The heist in question takes place in a grand old bank in the heart of New York's financial district. Lee sets the scene with breathtaking proficiency: four intruders, armed with AK-47s and dressed in overalls and masks, take over the building and corral 30 or so hostages into the downstairs vault, where they're dressed in identical jumpsuits. The robbers are led by Dalton Russell (Clive Owen), who claims to have planned the perfect robbery. Well, they all say that, but in this case it might be true. Like a human protractor, he seems to have all the angles figured out and doesn't seem unduly concerned when the robbery quickly develops into a siege situation akin to something out of Dog Day Afternoon, a film explicitly referenced by the police department's chief hostage negotiator, Detective Keith Frazier (Denzel Washington). When Dalton demands a private jet to fly him and his cohorts to freedom, for instance, Frazier smells a rat, because, as he informs his partner (Chiwetel Ejiofor), thanks to Sydney Lumet's 1973 classic, everyone knows such getaways are never successful.
Frazier, a charismatic charmer with a penchant for Panama hats, thinks Dalton is up to something more than simply hitting the bank for cash - a suspicion given some weight by the arrival on the scene of Madeline White (Jodie Foster). She's a shadowy character whose job seems to involve fixing problems that are potentially ruinous to the rich and powerful. In other words, she's kind of like the A-Team for malfeasant corporate bigwigs. In this instance she's been hired by the bank's CEO (Christopher Plummer) to retrieve something from a safety deposit box that he'd rather have back in his possession.
Lee turns this dynamic into a quite dazzling stand-off between the lead characters, with Foster and Washington in particular relishing their subtly confrontational scenes together. As Dalton's plan comes into clearer focus, he also manages to keep things rattling along so that we don't get ahead of the action.
However, Lee really ups the ante by inter-cutting the drama with interrogation scenes which take place after the siege is over.
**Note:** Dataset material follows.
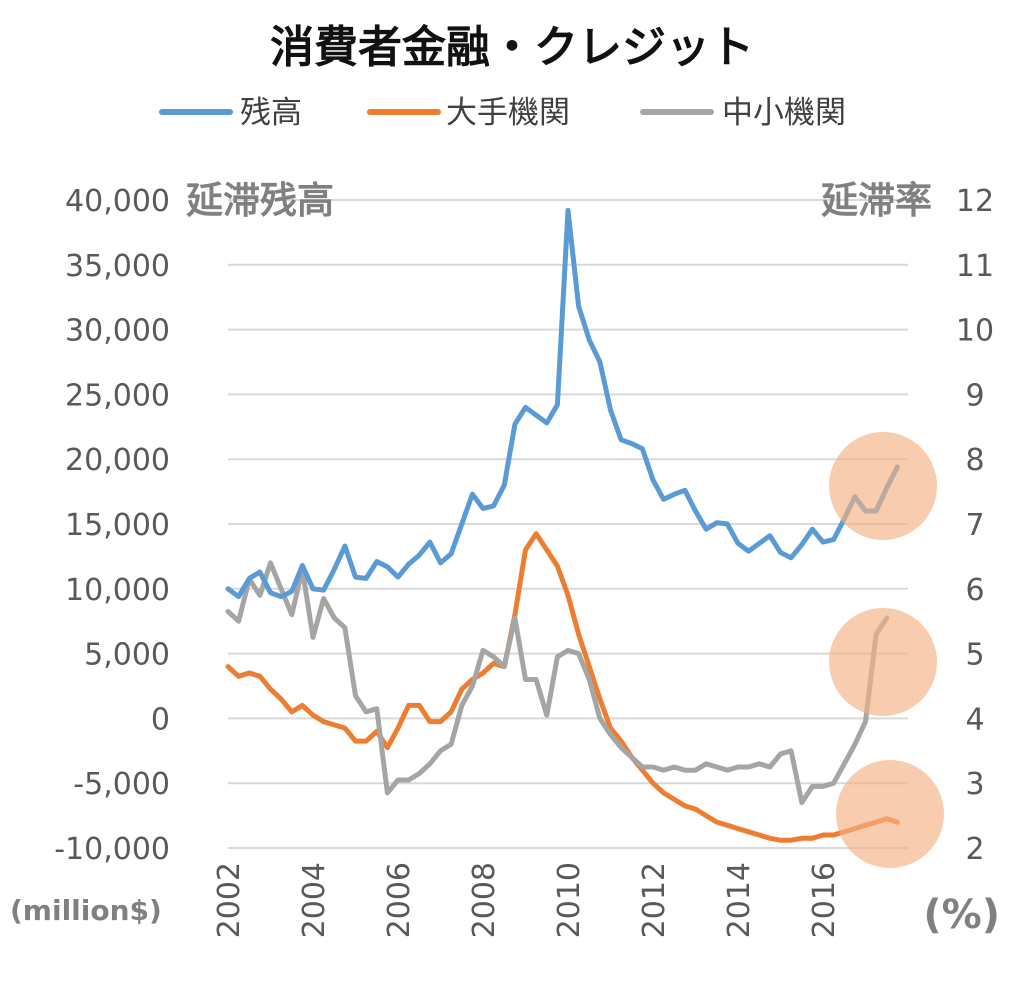 Image resolution: width=1024 pixels, height=989 pixels. I want to click on left-axis-unit: (million$), so click(86, 910).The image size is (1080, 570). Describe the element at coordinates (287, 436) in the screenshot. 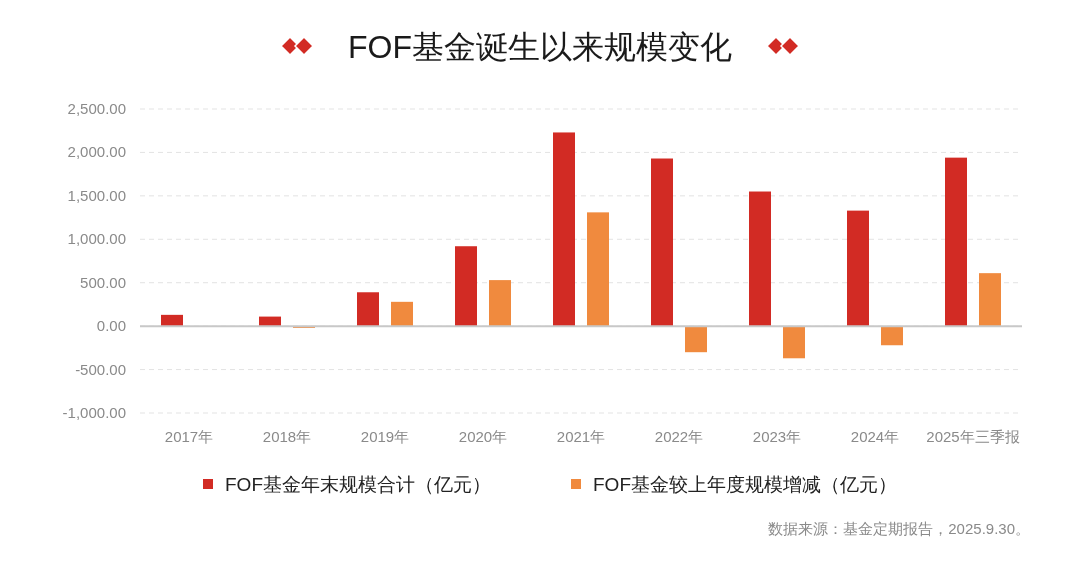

It's in these sequences that the film pulsates with contemporary anxieties. Each hostage is treated as a suspect upon release, and the film crackles with tension, never more so than when a bank teller is released with a suitcase tied around his neck. "Shit, he's an Arab!" screams a nervous cop. "I'm a Sikh," replies the hostage, terrified and angry. For Lee, the notion of New York as a melting pot is a myth, which is why he's as relevant today as he's ever been.